Write out, unchanged, every row from the one containing "This screenshot has height=696, width=1173." down to the one containing "Click the Glisshop", including both of those rows.
═══ ENTRIES PROVIDED
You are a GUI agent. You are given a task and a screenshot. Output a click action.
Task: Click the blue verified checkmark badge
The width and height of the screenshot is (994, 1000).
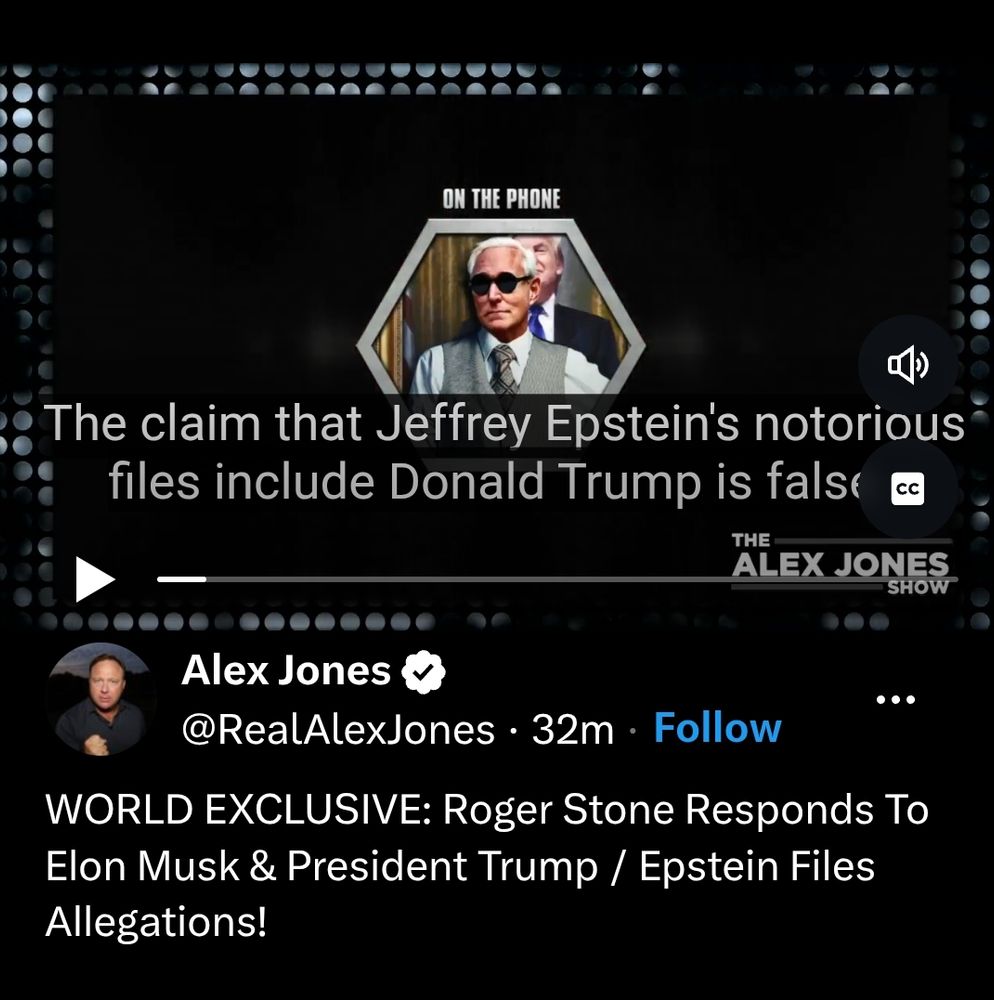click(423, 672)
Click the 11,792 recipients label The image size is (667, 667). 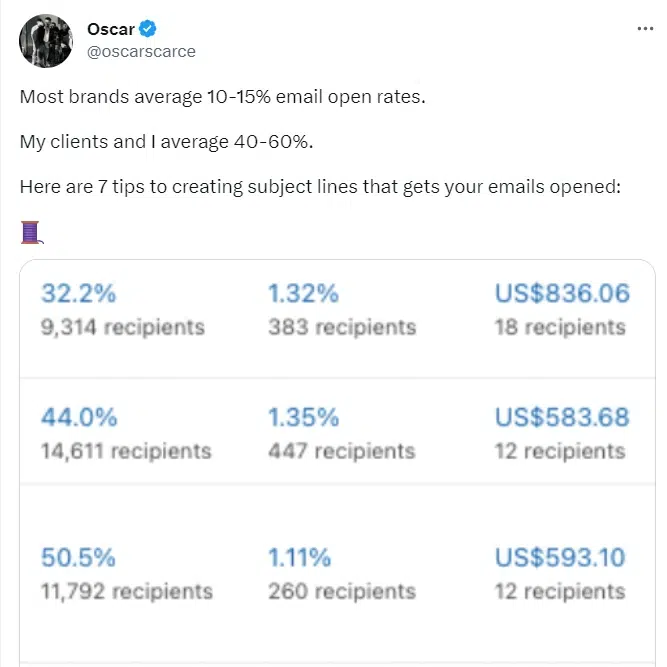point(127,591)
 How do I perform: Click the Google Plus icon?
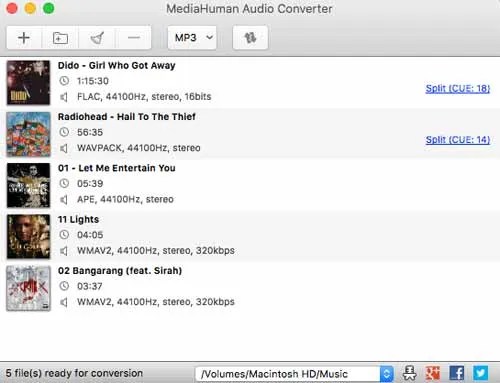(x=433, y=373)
══════
═══ ENTRIES PROVIDED
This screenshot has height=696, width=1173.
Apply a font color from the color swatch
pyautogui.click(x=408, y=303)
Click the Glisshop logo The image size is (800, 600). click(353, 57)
══════
### SOLUTION
This screenshot has height=696, width=1173.
Apply a font color from the color swatch
pyautogui.click(x=408, y=303)
Click the Glisshop logo The image size is (800, 600). click(353, 57)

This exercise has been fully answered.